--- BEGIN Given passage ---

15 Years of CCAA: Interview with Uli Sigg

by Chris Moore 墨虎恺
translated by Lu Wanwan 路弯弯

by Chris Moore
Uli Sigg describes himself as a mere researcher, belying the transformational scope of his contribution to art and China. For two decades Uli and Rita Sigg have collected “Chinese contemporary art”, forming the largest and most important collection of its kind. In July 2012, the Siggs gave 1,463 works to Hong Kong’s nascent M+ Museum of Visual Culture, including many uniquely important historical works, a donation among the most important to any museum in recent decades. To coincide with the opening this week in Shanghai of the 15th anniversary exhibition of the “Chinese Contemporary Art Awards” (CCAA) at the Power Station of Art, Randian’s Chris Moore spoke at length with Uli Sigg about the history and philosophy behind CCAA, still the most respected art award in China.

Uli Sigg 乌利·希克

Uli Sigg: I always wanted to resolve this [the difficulty of presenting Chinese art to the world] as a person myself, but this proved much more difficult than I thought. This brings us to CCAA. I set it up there but I always felt it should be the Chinese people deciding what meaningful art is—and therefore to put [CCAA] in their hands—but that proved quite difficult. Some think it should be even more associated with my name, and that it would be beneficial to the award, while I thought I should be totally dissociated from it. So now we are somewhere in between. As a procedure, CCAA has been totally disconnected from me—not totally, in that I’m a member of the jury, but I am one of many. For a long time, there is this myth I am the person deciding, but of course I am not.

Chris Moore: What makes contemporary art and what makes contemporary art Chinese?

Uli Sigg: Well, what makes contemporary art is art that speaks to our time and the language is from our time, if not the content. If I searched for one element: representing our time. I mean, we could go on for hours as to what makes it contemporary, but basically either the content or the language is about our time.

When I set up the award, I had several debates. I was preparing the award with Karen Smith, and we discussed whether it should be called the “Chinese Contemporary Art Award”—which is its name now—or “Contemporary Chinese Art Award”. This brings us to your question: is there a “Chinese” contemporary art? Is it Chinese in its essence or just art made by Chinese people? Or is it made in China? Or is it made in the Chinese cultural space? That is the definition I like, myself. So, Chinese contemporary art is art that is made in the Chinese cultural space—you may say, greater China.

--- END Given passage ---

» **Short exercise 1**
List every person named in the interview.

--- BEGIN Provided records ---

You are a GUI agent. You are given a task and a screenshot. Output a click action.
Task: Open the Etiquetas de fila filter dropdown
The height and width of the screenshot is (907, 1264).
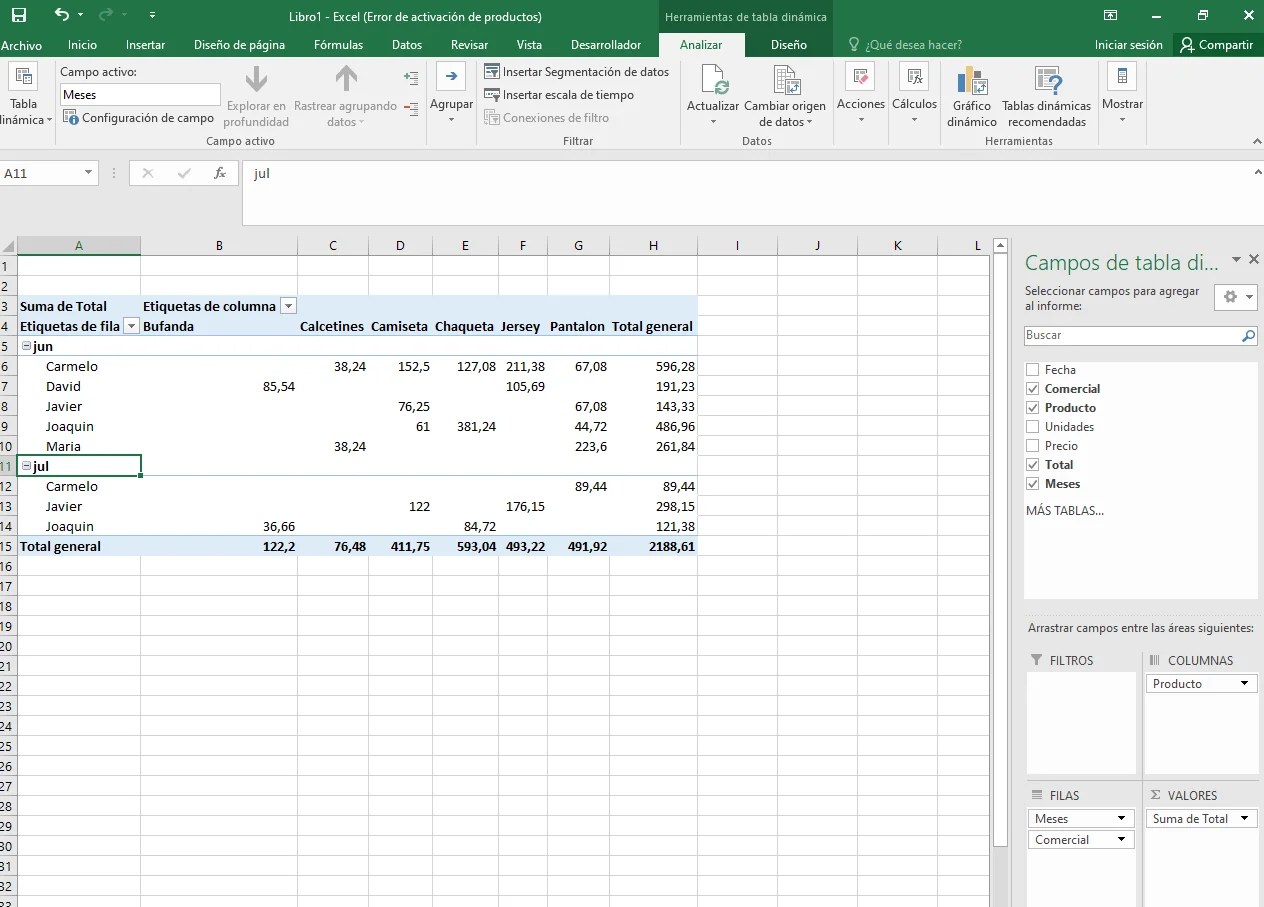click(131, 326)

--- END Provided records ---
--- BEGIN Provided records ---

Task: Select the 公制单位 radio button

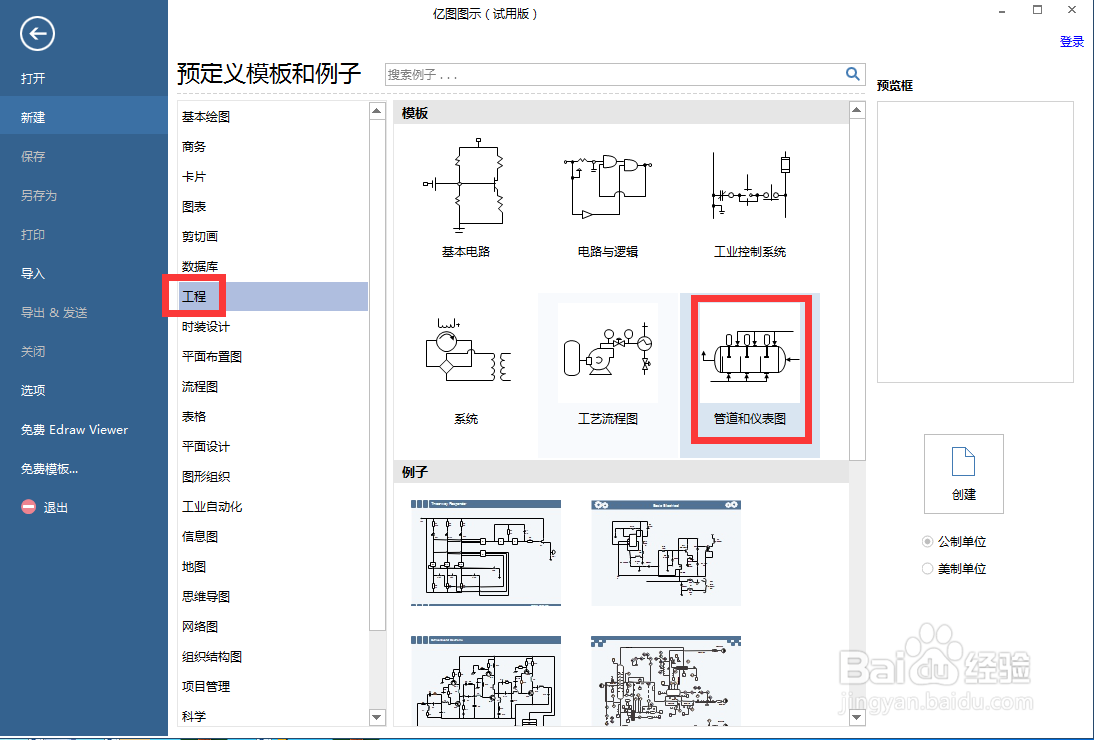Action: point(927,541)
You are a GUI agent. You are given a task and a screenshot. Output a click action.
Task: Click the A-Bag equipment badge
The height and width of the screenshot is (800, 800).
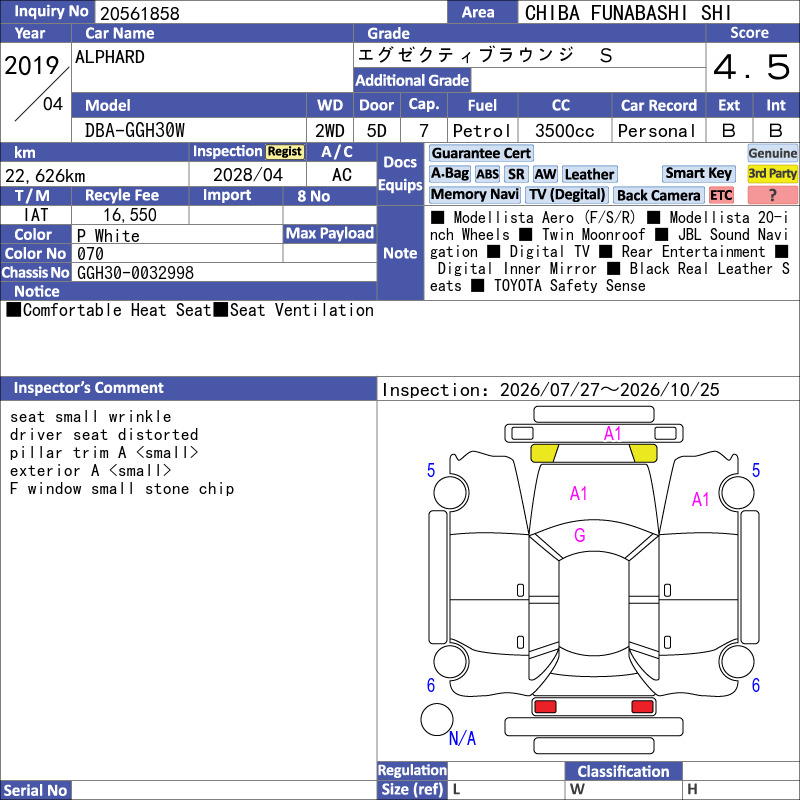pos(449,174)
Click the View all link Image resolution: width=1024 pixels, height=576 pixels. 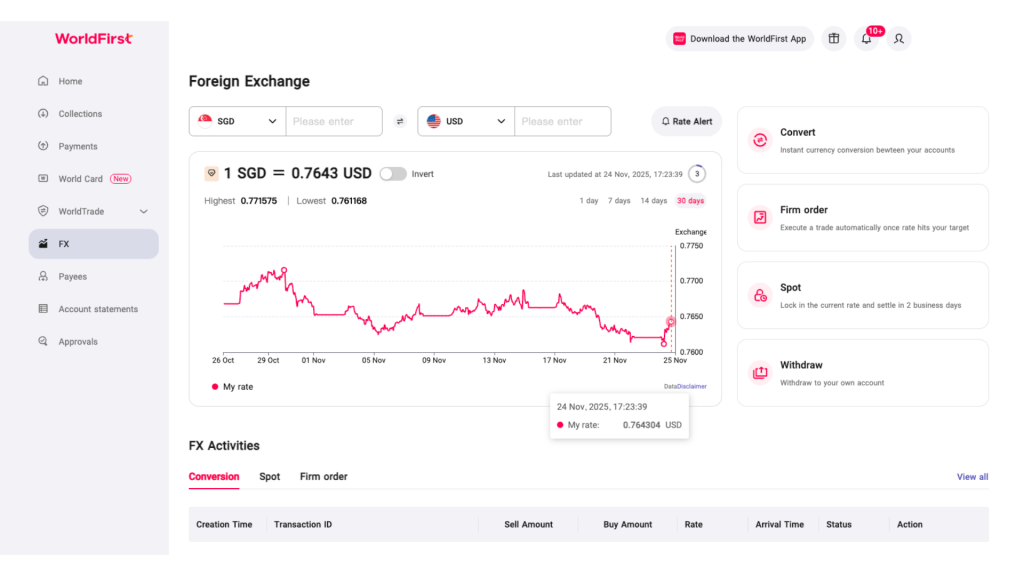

--- END Provided records ---

» **Short exercise 2**
In the records, swap "screenshot" for "screen capture" in everything from the line containing "Task: Select the 公制单位 radio button" down to the line containing "Click the View", and give back only those lines, leaving out the pictures.

» **Correct result 1**
Uli Sigg, Chris Moore, Lu Wanwan, Rita Sigg, Karen Smith

» **Correct result 2**
Task: Select the 公制单位 radio button

Action: point(927,541)
You are a GUI agent. You are given a task and a screen capture. Output a click action.
Task: Click the A-Bag equipment badge
The height and width of the screen capture is (800, 800).
pos(449,174)
Click the View all link Image resolution: width=1024 pixels, height=576 pixels. 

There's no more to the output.